Acontece que a instrumentalidade da linguagem acarreta uma instrumentalidade do homem, e este perde o que existe de essencial no fazer, que é o criar, tornando-se, assim, mero repetidor em função do sistema. E dentre todas as coisas que o homem age, a poesia é a mais importante. Pois a poesia não é uma coisa entre outras coisas. A poesia não é um mero jogo que utiliza a linguagem como matéria-prima a ser trabalhada; muito pelo contrário, é a poesia que tornou e torna a linguagem possível, sempre.

A poesia é a linguagem primogênita de um povo, disse Heidegger. A poesia é o primeiro e o mais fundamental testemunho do homem, atestação de sua presença e de seu pertencimento à Terra. É assim que ele se manifesta enquanto linguagem e, então, enquanto homem. Basta lembrar que os primeiros físicos do Ocidente eram, sobretudo, poetas. Na verdade, nem havia diferença entre ser poeta, físico, filósofo ou matemático, pois em todas essas coisas havia a dimensão do sagrado: homens espantados diante da complexidade da physis que se erguia com seus grandes milagres e tempestades. O mesmo espanto que, milhares de anos depois, acompanha o cientista de hoje diante da imprevisibilidade das partículas e da grandiosidade do cosmos.
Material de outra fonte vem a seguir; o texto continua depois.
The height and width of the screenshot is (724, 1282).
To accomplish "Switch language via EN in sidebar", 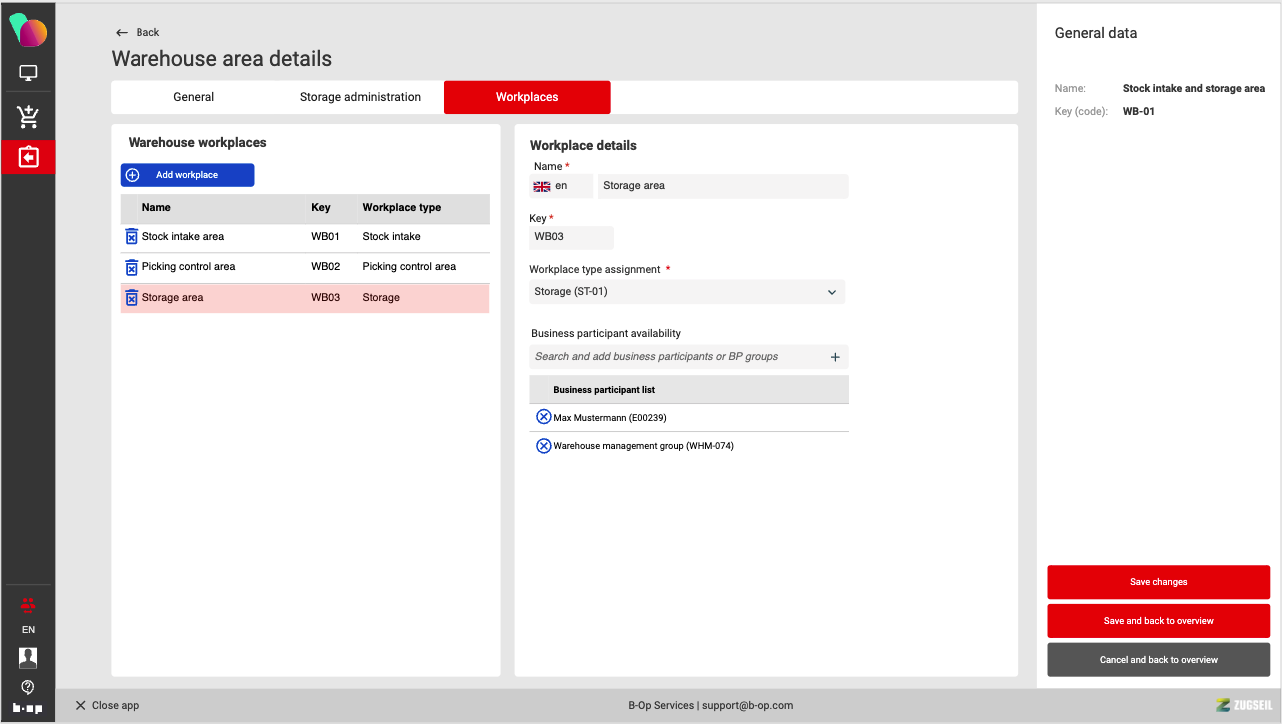I will coord(28,630).
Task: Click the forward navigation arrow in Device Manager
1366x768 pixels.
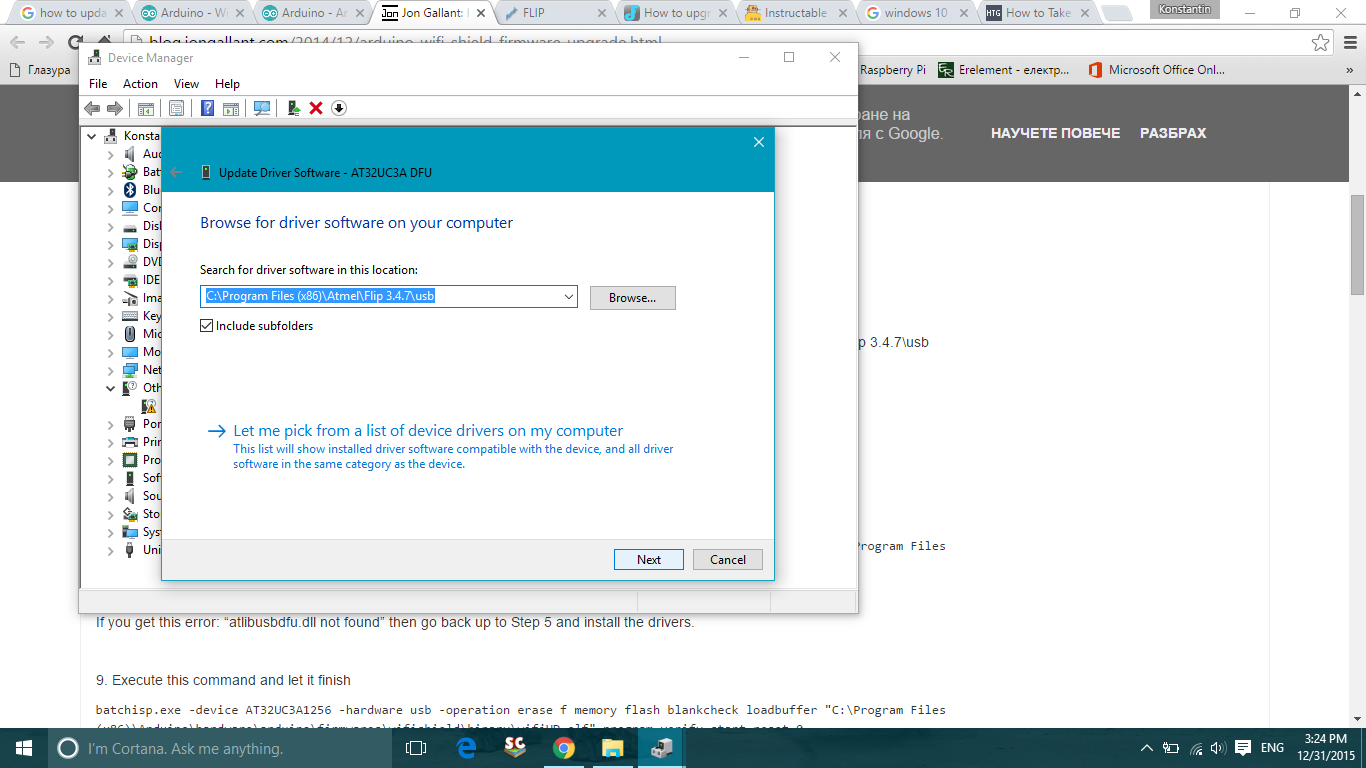Action: (113, 108)
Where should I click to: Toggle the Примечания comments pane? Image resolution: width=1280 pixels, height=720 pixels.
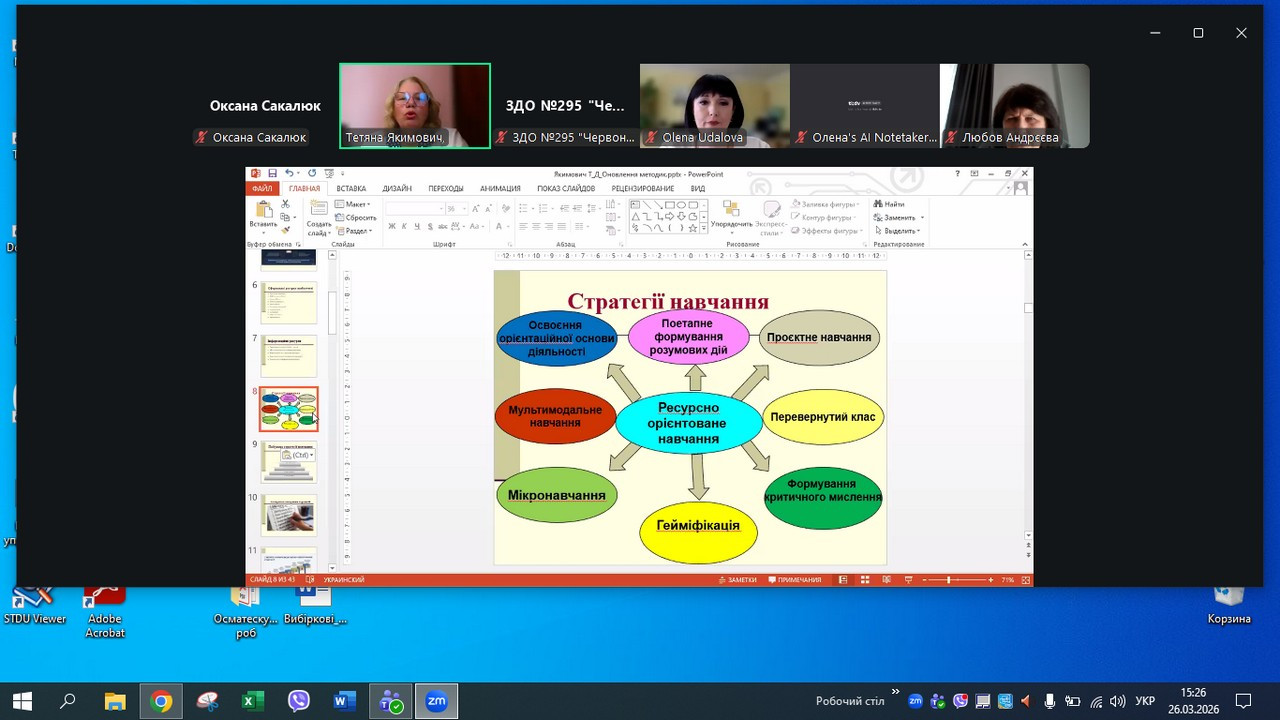pos(794,580)
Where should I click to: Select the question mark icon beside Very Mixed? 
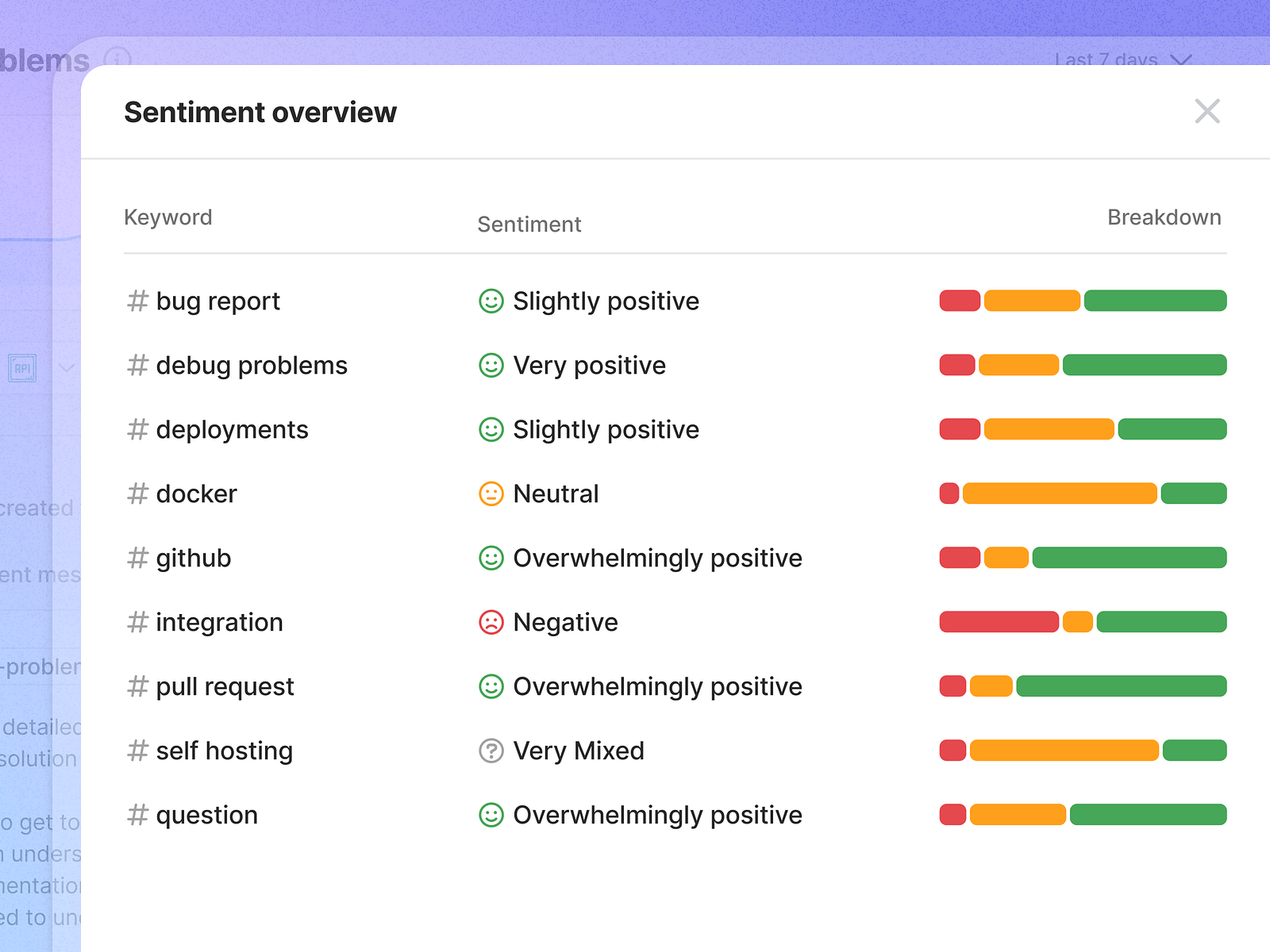(x=491, y=750)
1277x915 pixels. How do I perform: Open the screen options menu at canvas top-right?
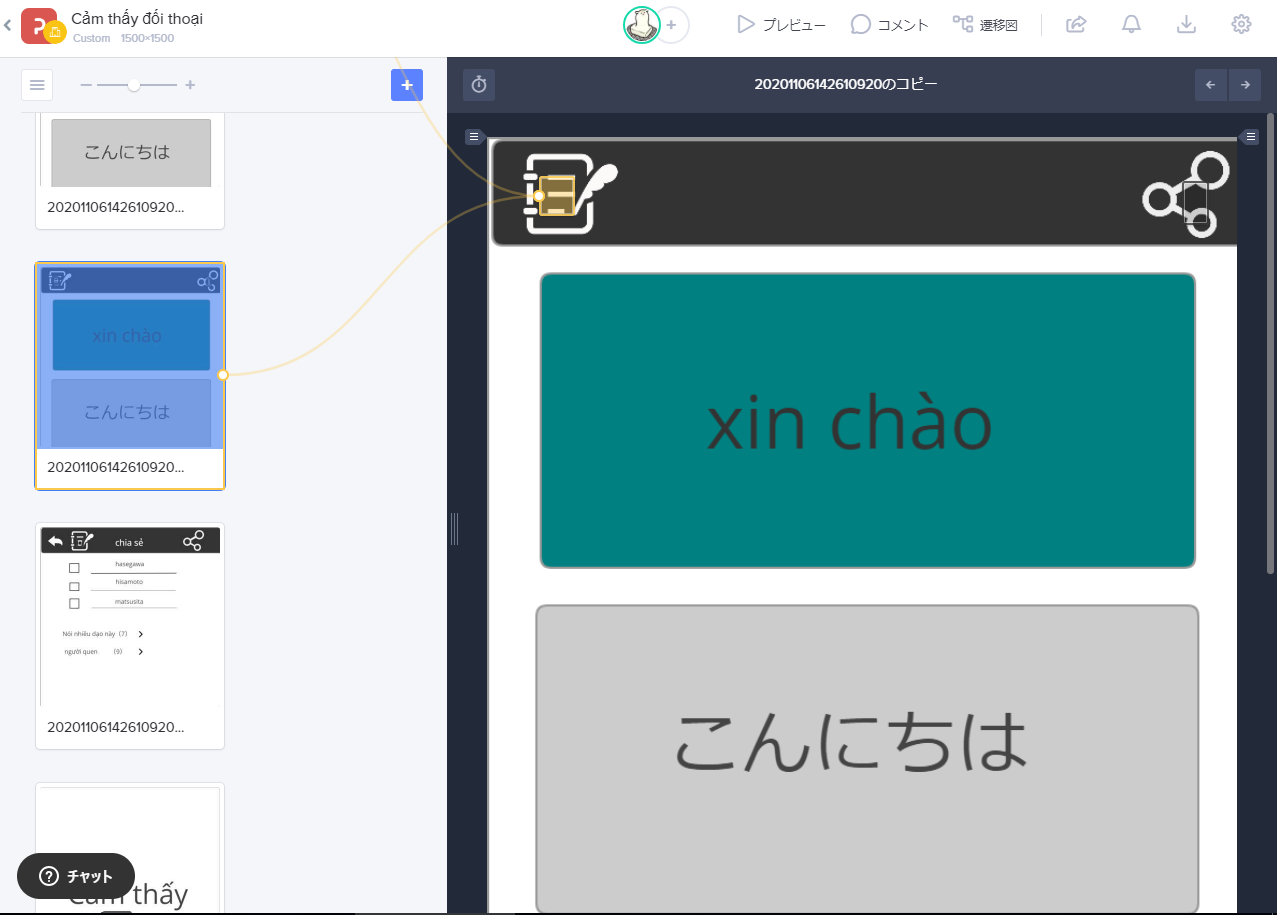coord(1249,136)
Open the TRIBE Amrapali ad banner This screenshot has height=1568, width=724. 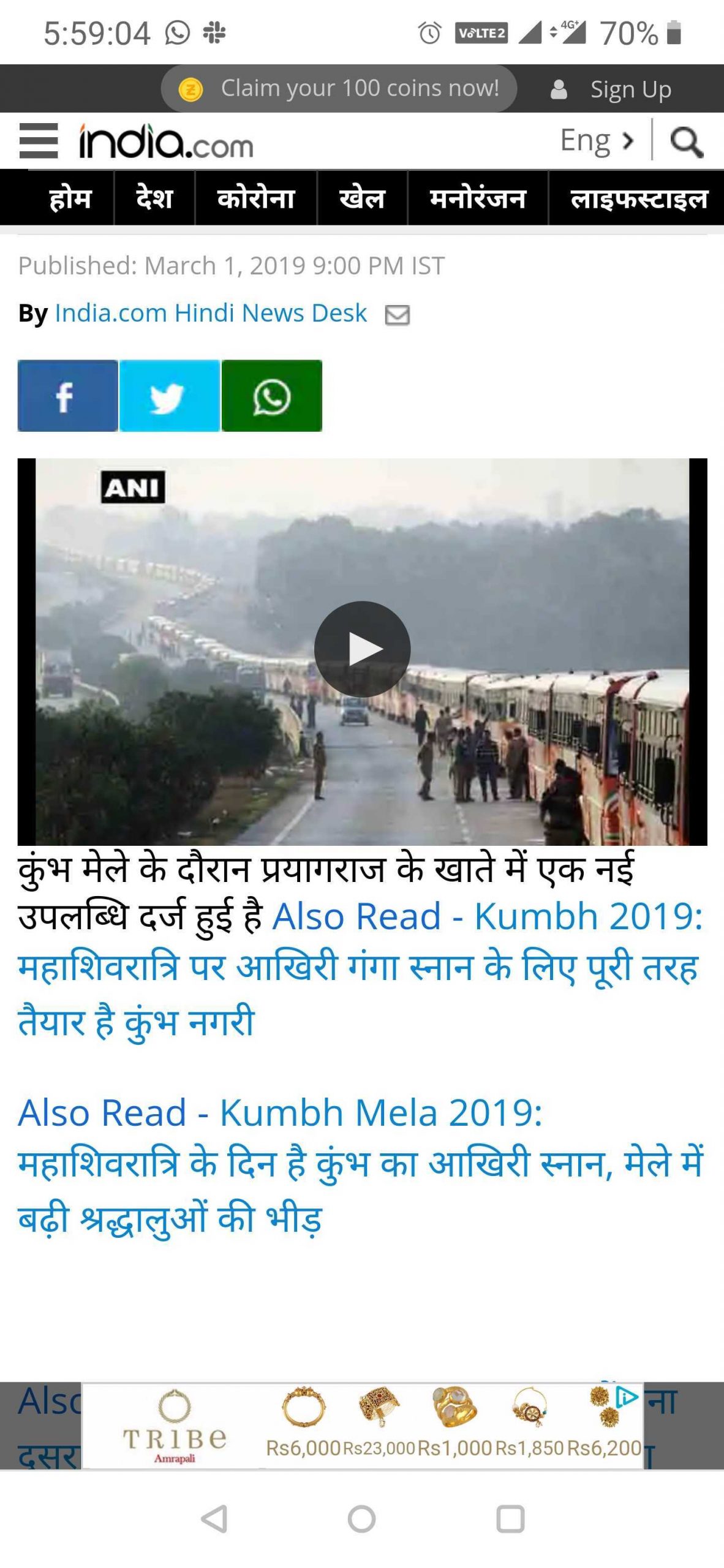(363, 1426)
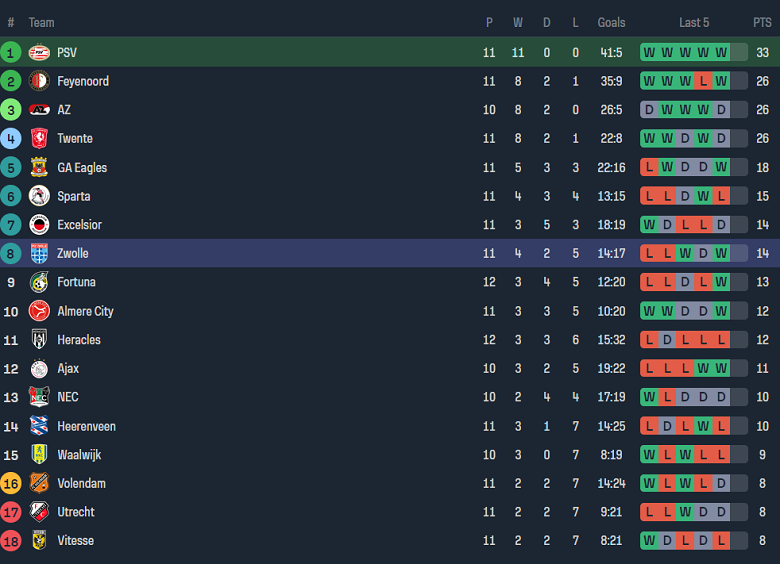Open the Ajax club logo
This screenshot has width=780, height=564.
click(39, 369)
“O sol é do tamanho de um pé humano”, disse Heráclito, numa afirmação que, antes de ser científica é poética e antes de ser poética é sagrada. Não é uma afirmação ingênua, como poderiam pensar alguns. Heráclito sabia da distância do sol, mas sabia também que o sol era sim, como ainda hoje é, a medida do homem. Esse sol adquiria uma dimensão poeticamente moldável como o horizonte de Manuel de Barros, onde se enfiam pregos, ou a florflamejante de Sousândrade. É a dimensão onde as coisas são e deixam de ser.

A nós, homens modernos, depois do cogito cartesiano, depois da metafísica kantiana, depois que o homem expulsou os deuses de seu convívio e se tornou seu próprio deus através da ciência em detrimento da poesia, isso tudo parece distante e absurdo. Não entendemos que o conhecimento científico é uma interpretação do mundo tão “fantástica” e falha quanto qualquer outra. A ciência explica que a Lua é um satélite. Mas esta não é a Lua, é uma das facetas da Lua. A Lua é isso e muito mais. A Lua é a Lua de Lin Sao, que pende madura na ponta de um galho, é a Lua de São Jorge, é Selene, é a Lua dos mitos, todas diferentes e a mesma.

Os próprios cientistas hoje se dão conta do absurdo que é a realidade. Ilya Prigogine, prêmio Nobel de Física, afirmou ser a realidade somente uma das realizações do possível. Assim, o absurdo da poesia não é nada mais que o absurdo do real. A poesia e a arte não surgiram num momento específico, mas surgem a cada instante — e com elas o homem, pois nisso consiste a cultura, a constante atualização do homem como homem. Pois o homem só pode ser sendo, homem, num constante processo de realização poética.

Nos percebemos humanos e mortais a cada ato, e é disso que vem a poesia. Por isso, ao contrário da visão linear do senso comum, a arte não é um jogo subjetivo de gênios excêntricos. Sua essência sagrada está na física moderna e clássica, está nas habitações, na matemática, em todos nós. A poesia é a linguagem primordial de todo espanto e está na essência de tudo que produzimos, enquanto ato criador não-alienado. A poesia é o que permite o real, ainda que hoje o real a oculte, entulhado na rotina dos sistemas.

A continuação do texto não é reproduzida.